- _Passage shown_:
□ □ □ □ □ □ □

Wednesday, May 8, 2013 9:30 am

In a season of climate change, we’re plagued by more than high winds and rising waters, massive blizzards and hail storms, damaging surges and colossal floods. Though more and more of us live through these frequent disasters, we can’t seem to find ways to focus on the key question they raise about everything from protecting our coast lines and river banks, to where to develop real estate and where to find next the tax base. Distracted from these very real but hard to solve problems roiling around us, our ecological strategies remain unfocused, kept under our radar by a general lack of clear communication and public discourse. Here Kevin Shanley, FASLA, is CEO of SWA Group and a long-time resident of Houston, provokes us to think deeper than the next tweet. –SSS


image 1Kevin Shanley, FASLA / SWA Group

Jared Green: You were recently in Washington, D.C. speaking at the Renewable Natural Resources Foundation on improving the resiliency of our coasts in an effort to protect them from increasingly damaging storms and sea-level rise brought on by climate change. In the wake of Hurricane Sandy, this is an issue on the minds of just about everybody who lives on the coast. What were the lessons of this disaster?

Kevin Shanley: There are several lessons. There are real-world lessons and then “should-be” lessons. The real-world lesson is that everybody is at risk. These storms don’t just happen to Florida or Bangladesh. They can hit New York City. The storm could have hit Washington, D.C., with disastrous results. We’re not ready.

□ □ □ □ □ □ □

- _Source data_:

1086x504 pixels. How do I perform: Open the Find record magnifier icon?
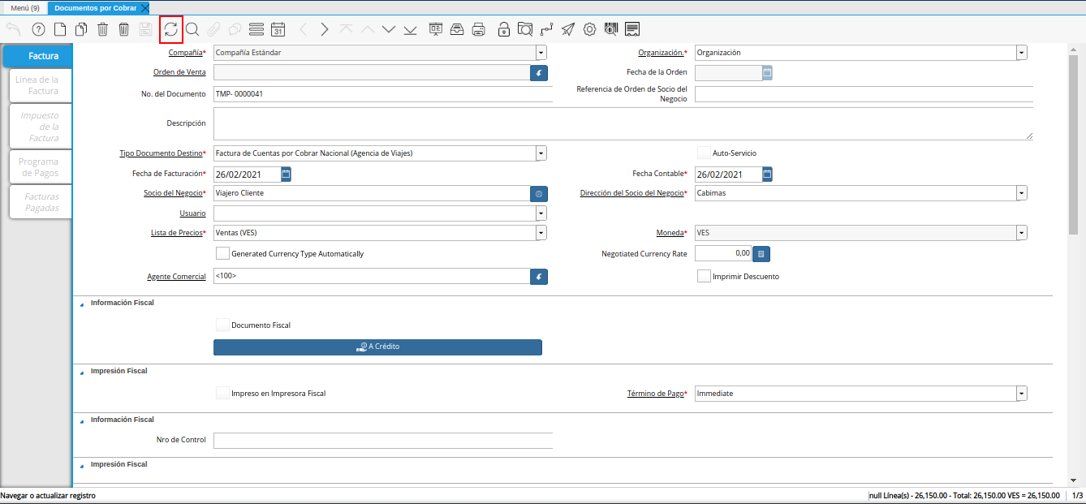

□ □ □ □ □ □ □

- _What you need to do_:
1. From the coastal resiliency interview, copy the text from "image 1Kevin Shanley, FASLA" up to and including "We’re not ready.".
2. According to the coastal resiliency interview, at which organization did Kevin Shanley speak in Washington, D.C.?
3. Pick up the coastal resiliency interview after its final sentence and keep it going.

- _Answers given_:
1.
image 1Kevin Shanley, FASLA / SWA Group

Jared Green: You were recently in Washington, D.C. speaking at the Renewable Natural Resources Foundation on improving the resiliency of our coasts in an effort to protect them from increasingly damaging storms and sea-level rise brought on by climate change. In the wake of Hurricane Sandy, this is an issue on the minds of just about everybody who lives on the coast. What were the lessons of this disaster?

Kevin Shanley: There are several lessons. There are real-world lessons and then “should-be” lessons. The real-world lesson is that everybody is at risk. These storms don’t just happen to Florida or Bangladesh. They can hit New York City. The storm could have hit Washington, D.C., with disastrous results. We’re not ready.

2. The Renewable Natural Resources Foundation.

3.
The other lesson we need to learn is quite important: we forget really quickly. Katrina happened, now eight years ago. Some structural changes were made to the levee system, but all of the really great plans to re-build New Orleans as a more sustainable community, a better community, a more integrated community came to nothing. In Houston in 2008, Hurricane Ike was a near miss. The SSPEED Center at Rice University is involved with this and has been working to make sure we don’t forget what happened with Ike. If Ike had come in, it would have been a disaster ten-fold Katrina. It didn’t, so we were lucky. It swerved about sixty miles to the east and it literally wiped the Bolivar Peninsula clean, virtually every structure on the peninsula was gone. It went up Chambers County, an agricultural community, and created huge damage, but relatively light because there’s nobody there, which is a lesson to learn.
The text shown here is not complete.